Technocracy was the second, and last, release recorded for Metal Blade, and it has a far more metal slant than they had previously. At the same time COC recorded Animosity, Durham, North Carolina band Ugly Americans was also recording their second album, which was their first for Metal Blade. Ugly Americans singer Simon Bob sung back up on some of Animosity, and the band decided to hire him full time as their singer since Ugly Americans had just broken up.

COC hired Bob because Dean was tired of getting his lips split while singing during shows.  Every show, people would get on stage, hit the mic stand, and the mic would slam into his mouth causing him to bleed everywhere. As Mullin said, “Someone had to sing, and it was becoming a health issue.”

The EP is fine, Bob’s vocals aren’t really right for the release. The EP was reissued by Columbia Records in 1992, with four demos with Dean on vocals.
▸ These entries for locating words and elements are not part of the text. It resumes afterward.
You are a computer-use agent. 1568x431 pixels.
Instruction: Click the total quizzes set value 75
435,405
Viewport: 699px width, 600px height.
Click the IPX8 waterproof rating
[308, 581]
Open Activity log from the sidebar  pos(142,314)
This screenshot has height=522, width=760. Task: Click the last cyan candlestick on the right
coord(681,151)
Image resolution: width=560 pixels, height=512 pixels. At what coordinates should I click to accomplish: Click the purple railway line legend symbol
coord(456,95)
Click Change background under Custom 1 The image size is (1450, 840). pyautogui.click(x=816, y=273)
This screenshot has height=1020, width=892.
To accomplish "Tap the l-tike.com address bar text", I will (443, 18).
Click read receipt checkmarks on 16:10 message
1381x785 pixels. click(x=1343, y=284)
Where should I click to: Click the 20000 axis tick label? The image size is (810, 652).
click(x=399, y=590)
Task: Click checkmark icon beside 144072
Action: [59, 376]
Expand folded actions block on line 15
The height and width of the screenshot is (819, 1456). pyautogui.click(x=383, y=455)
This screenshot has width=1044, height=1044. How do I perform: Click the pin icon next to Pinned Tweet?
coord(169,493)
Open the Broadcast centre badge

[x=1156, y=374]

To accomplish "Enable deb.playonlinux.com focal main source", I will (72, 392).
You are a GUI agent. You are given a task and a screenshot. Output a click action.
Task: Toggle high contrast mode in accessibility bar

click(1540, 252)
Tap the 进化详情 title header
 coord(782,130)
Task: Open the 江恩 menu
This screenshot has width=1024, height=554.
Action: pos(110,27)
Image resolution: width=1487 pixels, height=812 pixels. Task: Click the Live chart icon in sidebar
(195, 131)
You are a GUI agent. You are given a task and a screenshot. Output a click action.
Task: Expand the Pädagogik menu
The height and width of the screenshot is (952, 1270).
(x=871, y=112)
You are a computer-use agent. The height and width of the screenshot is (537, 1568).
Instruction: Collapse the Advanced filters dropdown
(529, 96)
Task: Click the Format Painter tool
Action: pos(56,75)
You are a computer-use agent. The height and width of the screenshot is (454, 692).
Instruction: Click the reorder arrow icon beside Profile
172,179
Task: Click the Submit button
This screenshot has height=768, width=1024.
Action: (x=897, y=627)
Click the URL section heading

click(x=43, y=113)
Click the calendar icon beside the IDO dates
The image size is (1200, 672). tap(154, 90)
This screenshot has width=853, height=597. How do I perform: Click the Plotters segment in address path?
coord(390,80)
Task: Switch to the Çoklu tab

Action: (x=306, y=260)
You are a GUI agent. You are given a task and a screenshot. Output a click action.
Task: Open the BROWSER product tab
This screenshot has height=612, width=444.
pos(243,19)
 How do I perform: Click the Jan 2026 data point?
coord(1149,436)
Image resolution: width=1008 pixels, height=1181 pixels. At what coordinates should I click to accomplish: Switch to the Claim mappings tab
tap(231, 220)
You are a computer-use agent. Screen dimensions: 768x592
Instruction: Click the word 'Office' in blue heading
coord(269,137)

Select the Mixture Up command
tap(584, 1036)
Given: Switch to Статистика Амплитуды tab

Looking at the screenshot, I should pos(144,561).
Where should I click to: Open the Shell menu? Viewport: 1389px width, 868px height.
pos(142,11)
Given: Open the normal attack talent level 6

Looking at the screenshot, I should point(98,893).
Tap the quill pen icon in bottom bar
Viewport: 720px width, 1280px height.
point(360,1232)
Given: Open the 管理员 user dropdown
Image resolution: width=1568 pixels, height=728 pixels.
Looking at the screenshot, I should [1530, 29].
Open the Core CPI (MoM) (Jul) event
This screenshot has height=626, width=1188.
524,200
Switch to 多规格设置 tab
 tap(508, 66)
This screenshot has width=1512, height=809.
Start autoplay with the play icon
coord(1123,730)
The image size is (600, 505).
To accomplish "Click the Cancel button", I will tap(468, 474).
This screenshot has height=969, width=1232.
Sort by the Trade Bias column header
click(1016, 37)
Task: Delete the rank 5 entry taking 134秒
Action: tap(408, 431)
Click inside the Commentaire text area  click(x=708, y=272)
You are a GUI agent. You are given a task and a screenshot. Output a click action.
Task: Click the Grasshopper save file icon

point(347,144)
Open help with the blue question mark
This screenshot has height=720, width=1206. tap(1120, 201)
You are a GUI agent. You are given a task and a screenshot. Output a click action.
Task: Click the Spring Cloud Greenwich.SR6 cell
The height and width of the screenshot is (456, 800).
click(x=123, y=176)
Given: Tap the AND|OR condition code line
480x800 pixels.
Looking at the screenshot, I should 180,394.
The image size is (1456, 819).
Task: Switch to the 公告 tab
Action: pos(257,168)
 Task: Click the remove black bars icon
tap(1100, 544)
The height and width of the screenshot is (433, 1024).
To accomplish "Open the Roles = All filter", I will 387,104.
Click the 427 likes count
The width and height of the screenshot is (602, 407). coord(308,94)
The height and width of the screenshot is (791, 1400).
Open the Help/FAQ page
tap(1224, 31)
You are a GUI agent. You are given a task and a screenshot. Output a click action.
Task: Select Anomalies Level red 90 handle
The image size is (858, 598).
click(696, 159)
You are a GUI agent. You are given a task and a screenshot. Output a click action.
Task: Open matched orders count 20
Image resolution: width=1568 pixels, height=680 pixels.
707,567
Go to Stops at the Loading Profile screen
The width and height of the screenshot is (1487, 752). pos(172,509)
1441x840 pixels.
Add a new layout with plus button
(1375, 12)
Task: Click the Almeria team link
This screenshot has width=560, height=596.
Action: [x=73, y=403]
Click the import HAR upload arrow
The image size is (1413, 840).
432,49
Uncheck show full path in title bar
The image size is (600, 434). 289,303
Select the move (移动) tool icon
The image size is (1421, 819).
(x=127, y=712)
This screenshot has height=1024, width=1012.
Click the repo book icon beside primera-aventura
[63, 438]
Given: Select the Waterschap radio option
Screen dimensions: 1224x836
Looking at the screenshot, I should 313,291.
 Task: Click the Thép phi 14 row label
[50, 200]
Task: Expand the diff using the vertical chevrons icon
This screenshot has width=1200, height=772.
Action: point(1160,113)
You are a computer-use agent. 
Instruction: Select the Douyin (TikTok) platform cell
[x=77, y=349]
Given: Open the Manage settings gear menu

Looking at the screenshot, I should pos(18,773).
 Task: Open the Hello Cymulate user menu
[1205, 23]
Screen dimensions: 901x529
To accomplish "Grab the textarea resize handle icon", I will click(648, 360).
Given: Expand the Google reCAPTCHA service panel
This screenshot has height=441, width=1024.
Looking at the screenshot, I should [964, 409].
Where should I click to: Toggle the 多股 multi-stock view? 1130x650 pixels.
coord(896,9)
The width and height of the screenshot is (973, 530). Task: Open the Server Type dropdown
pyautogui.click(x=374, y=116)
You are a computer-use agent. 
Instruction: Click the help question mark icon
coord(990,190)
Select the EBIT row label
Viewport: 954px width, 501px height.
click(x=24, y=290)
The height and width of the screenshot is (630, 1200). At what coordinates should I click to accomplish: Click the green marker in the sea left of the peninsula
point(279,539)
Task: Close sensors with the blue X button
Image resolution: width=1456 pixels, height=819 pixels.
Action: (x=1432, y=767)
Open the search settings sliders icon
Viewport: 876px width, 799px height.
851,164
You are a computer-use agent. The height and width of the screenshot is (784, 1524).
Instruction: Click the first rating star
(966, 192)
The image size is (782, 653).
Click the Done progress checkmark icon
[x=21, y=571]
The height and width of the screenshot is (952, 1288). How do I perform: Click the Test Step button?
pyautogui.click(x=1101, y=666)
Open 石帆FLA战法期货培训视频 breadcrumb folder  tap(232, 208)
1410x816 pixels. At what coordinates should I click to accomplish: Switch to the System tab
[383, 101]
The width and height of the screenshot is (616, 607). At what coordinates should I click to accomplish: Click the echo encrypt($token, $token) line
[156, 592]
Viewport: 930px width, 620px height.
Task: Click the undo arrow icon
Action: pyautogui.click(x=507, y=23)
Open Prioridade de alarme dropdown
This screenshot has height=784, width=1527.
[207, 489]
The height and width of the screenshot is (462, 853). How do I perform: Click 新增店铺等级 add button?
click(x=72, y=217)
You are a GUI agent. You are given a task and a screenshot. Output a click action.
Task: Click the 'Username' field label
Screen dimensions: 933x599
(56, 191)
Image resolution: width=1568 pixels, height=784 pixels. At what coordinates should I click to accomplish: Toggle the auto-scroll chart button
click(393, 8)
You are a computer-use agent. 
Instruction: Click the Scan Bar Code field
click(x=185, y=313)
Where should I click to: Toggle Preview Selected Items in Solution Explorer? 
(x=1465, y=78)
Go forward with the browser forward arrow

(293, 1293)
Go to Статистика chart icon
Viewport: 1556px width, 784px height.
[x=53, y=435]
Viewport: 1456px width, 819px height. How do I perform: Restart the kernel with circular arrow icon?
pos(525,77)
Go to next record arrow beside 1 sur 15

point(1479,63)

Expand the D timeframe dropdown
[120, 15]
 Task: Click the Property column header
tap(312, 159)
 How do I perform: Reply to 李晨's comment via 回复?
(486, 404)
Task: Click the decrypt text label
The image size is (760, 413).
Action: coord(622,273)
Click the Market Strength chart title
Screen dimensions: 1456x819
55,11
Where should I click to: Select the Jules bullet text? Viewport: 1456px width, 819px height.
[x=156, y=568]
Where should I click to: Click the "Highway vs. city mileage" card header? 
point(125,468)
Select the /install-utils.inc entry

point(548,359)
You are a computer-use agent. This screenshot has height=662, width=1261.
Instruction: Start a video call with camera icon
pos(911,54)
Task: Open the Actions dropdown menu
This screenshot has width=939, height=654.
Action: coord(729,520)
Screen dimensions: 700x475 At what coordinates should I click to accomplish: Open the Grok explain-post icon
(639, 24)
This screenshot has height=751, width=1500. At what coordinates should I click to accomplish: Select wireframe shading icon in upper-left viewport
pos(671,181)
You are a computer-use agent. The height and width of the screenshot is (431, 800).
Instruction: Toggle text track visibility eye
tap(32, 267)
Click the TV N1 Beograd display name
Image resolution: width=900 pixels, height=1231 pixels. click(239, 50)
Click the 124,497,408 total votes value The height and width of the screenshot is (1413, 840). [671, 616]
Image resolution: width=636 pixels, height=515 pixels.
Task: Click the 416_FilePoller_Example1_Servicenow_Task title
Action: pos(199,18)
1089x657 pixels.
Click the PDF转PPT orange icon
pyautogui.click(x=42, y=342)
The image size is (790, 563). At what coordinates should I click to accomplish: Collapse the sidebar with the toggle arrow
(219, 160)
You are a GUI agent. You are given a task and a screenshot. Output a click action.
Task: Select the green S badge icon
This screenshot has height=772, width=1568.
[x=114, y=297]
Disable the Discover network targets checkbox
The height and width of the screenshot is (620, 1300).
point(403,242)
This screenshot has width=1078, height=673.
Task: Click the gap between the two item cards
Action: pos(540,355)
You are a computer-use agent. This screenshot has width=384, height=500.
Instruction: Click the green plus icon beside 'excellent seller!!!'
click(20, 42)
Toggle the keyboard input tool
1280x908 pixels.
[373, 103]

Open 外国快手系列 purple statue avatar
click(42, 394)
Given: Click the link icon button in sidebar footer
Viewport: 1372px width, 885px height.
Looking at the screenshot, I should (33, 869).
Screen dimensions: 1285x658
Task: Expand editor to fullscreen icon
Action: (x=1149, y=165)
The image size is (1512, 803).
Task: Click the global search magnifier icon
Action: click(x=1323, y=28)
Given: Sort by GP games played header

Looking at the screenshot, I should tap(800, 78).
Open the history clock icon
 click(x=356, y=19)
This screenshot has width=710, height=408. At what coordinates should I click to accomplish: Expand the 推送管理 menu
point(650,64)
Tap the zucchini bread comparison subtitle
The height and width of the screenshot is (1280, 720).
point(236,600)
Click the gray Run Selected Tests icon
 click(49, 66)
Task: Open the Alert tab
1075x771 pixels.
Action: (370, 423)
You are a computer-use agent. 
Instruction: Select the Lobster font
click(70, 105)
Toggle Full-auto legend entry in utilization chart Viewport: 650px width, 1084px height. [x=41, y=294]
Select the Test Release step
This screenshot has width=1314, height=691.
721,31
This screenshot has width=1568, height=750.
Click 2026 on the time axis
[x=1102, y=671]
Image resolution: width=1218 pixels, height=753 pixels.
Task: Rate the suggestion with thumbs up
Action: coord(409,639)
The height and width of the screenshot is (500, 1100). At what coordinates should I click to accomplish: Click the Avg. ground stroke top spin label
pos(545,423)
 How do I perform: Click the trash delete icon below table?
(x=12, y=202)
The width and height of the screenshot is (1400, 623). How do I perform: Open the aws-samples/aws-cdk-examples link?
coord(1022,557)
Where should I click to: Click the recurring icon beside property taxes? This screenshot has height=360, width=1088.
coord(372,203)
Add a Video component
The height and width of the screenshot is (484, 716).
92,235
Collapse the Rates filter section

While touring for Technocracy, Dean exited the band. Dean didn’t initially intend to quit, but he was unsatisfied with the direction of the band musically, and frustrated because they had not seen a dime from Metal Blade, so he went on walkabout in Mexico and Guatemala. The band hired Phil Swisher (UNICEF) as the new bassist, who was a friend from the scene back home, and they resumed touring.

Mullin and Weatherman were also unhappy with where the band was headed musically. Sensing the tension, Bob quit COC. After Technocracy, the band had nearly a whole album written, but when Bob went, that was all scrapped.